» Your task: From the line containing "Task: Place cursor" down to the last line of the records below, restate each line word for word and leave out the rest.

---------- Information ----------

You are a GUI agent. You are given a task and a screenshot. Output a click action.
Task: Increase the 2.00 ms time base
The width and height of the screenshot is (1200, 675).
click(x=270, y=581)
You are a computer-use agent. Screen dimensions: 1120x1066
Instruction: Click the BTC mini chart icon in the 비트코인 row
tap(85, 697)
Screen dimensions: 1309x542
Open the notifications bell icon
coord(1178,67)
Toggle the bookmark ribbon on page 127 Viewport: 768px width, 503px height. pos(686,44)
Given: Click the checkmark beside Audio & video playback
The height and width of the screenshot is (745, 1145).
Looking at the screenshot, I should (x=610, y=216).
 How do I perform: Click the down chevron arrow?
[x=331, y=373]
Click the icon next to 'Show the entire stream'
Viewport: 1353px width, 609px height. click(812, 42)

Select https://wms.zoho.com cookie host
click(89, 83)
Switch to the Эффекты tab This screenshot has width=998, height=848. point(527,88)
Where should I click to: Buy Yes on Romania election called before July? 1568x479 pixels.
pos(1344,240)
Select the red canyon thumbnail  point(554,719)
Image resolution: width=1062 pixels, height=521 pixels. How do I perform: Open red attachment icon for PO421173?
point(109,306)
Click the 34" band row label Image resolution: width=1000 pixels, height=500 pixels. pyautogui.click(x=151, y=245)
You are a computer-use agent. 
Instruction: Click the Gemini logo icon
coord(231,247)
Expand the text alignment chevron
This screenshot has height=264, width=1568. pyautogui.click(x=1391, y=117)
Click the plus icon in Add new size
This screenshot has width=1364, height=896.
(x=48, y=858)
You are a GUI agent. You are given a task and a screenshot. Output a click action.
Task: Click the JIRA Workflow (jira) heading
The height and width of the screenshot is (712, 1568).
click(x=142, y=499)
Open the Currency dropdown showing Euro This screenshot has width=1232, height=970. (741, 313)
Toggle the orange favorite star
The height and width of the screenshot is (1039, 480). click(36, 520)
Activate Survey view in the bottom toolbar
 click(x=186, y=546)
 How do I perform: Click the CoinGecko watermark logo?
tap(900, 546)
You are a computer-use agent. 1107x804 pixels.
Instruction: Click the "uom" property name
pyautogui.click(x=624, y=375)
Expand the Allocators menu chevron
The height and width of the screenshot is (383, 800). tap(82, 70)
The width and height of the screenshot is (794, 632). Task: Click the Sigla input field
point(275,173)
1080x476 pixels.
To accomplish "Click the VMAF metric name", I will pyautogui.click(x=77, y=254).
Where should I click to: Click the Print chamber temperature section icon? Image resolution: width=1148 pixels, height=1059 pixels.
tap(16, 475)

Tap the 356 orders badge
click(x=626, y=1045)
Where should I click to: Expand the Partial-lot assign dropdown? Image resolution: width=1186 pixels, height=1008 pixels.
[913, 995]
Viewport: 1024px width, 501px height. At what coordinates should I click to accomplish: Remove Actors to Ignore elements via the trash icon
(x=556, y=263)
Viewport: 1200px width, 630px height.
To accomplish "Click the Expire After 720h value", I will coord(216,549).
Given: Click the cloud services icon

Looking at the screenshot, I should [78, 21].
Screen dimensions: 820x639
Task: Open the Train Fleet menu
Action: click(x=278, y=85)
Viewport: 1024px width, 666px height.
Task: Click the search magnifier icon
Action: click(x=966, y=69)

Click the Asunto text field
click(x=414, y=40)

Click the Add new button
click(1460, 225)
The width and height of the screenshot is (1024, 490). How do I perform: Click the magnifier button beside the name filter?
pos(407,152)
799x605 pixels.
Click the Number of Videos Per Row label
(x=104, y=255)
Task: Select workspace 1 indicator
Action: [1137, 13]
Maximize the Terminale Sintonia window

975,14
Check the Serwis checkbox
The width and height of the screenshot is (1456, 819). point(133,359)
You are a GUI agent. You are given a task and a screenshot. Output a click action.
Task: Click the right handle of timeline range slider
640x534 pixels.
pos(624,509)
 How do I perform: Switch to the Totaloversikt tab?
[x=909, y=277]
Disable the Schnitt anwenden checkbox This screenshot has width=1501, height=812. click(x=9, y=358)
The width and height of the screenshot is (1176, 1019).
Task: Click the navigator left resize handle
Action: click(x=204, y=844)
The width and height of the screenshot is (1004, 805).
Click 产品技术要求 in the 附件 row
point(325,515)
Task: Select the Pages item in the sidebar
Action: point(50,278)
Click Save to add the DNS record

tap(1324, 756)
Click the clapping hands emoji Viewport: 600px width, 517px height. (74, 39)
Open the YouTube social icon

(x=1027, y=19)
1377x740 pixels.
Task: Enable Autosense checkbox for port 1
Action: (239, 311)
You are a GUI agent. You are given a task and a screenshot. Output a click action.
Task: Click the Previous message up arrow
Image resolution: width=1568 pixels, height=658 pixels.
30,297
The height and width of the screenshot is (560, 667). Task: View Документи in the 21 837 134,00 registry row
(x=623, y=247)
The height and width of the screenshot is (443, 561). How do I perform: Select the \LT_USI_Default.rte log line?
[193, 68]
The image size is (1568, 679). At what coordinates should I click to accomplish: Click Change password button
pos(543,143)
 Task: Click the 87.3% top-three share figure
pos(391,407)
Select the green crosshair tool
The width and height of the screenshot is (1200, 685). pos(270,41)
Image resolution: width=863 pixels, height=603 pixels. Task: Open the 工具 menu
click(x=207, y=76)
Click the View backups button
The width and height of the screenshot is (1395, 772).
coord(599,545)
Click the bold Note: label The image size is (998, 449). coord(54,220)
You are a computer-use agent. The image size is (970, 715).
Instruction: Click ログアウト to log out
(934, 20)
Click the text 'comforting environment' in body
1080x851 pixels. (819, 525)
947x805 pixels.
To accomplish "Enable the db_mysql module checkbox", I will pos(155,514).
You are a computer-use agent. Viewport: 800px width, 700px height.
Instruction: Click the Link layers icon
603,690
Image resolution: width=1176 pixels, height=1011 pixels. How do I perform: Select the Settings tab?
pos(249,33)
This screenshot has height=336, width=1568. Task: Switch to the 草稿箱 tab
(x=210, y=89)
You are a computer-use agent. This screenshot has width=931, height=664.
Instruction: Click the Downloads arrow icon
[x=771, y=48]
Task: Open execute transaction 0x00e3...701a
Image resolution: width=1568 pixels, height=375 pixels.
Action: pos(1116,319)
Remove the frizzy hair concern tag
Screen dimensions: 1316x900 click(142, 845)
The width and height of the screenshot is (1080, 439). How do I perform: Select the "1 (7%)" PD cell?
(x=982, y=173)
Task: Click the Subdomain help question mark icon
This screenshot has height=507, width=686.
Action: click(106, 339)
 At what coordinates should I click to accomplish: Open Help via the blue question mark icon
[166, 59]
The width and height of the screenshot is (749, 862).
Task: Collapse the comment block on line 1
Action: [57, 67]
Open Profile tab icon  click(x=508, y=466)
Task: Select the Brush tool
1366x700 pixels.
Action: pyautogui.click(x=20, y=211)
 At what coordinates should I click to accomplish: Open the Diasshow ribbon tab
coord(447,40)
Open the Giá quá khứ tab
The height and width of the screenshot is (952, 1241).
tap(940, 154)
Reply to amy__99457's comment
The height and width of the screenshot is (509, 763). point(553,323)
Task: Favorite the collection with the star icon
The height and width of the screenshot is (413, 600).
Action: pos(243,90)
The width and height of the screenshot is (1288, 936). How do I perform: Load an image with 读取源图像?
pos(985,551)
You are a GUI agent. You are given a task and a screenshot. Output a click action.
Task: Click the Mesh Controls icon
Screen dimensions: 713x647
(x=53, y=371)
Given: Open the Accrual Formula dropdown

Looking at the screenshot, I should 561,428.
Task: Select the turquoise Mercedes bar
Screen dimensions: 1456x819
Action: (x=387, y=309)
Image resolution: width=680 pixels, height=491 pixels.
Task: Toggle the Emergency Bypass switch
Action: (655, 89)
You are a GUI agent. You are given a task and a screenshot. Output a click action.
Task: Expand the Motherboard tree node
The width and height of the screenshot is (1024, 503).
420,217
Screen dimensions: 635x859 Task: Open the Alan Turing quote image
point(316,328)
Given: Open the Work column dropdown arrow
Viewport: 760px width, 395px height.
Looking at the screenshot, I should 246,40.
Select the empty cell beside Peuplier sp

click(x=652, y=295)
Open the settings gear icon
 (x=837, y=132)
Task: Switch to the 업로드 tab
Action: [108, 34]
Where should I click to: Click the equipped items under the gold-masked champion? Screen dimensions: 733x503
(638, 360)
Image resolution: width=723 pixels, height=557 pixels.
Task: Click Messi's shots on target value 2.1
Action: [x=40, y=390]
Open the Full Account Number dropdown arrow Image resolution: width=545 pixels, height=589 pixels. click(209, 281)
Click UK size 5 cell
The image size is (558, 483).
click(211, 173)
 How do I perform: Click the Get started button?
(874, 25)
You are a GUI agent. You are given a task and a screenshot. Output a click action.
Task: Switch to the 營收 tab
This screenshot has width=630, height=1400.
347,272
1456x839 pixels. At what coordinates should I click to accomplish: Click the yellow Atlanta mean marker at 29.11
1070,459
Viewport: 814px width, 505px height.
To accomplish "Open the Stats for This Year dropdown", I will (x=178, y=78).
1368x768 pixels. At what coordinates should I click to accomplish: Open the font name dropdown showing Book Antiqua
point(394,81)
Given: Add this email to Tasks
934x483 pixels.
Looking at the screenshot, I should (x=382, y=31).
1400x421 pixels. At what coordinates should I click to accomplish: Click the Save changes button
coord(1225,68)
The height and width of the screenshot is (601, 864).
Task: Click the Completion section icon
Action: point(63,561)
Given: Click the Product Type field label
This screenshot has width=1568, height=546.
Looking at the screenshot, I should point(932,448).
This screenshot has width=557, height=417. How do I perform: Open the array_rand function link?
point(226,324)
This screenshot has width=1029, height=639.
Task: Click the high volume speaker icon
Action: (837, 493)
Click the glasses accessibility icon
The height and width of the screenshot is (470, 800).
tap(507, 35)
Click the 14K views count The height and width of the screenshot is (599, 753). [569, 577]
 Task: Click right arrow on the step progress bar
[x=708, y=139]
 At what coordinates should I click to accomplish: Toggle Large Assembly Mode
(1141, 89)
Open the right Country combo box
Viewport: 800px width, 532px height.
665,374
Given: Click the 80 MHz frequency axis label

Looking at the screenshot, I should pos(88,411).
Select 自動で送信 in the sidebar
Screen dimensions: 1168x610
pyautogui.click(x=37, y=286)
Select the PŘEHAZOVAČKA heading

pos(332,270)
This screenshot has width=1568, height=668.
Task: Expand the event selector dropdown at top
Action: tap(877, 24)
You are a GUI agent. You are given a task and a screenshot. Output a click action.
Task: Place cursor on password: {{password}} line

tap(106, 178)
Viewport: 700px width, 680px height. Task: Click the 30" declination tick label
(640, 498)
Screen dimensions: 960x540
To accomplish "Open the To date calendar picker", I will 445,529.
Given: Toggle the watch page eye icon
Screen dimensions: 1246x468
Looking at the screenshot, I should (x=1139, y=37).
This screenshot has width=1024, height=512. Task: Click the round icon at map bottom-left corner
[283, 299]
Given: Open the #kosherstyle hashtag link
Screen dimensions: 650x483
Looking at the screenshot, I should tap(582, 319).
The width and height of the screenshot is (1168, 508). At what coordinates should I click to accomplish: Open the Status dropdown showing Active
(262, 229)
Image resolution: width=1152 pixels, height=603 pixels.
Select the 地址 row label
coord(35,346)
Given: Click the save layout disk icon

----------

» Your solution:
Task: Place cursor on password: {{password}} line

tap(106, 178)
Viewport: 700px width, 680px height. Task: Click the 30" declination tick label
(640, 498)
Screen dimensions: 960x540
To accomplish "Open the To date calendar picker", I will 445,529.
Given: Toggle the watch page eye icon
Screen dimensions: 1246x468
Looking at the screenshot, I should (x=1139, y=37).
This screenshot has width=1024, height=512. Task: Click the round icon at map bottom-left corner
[283, 299]
Given: Open the #kosherstyle hashtag link
Screen dimensions: 650x483
Looking at the screenshot, I should tap(582, 319).
The width and height of the screenshot is (1168, 508). At what coordinates should I click to accomplish: Open the Status dropdown showing Active
(262, 229)
Image resolution: width=1152 pixels, height=603 pixels.
Select the 地址 row label
coord(35,346)
Given: Click the save layout disk icon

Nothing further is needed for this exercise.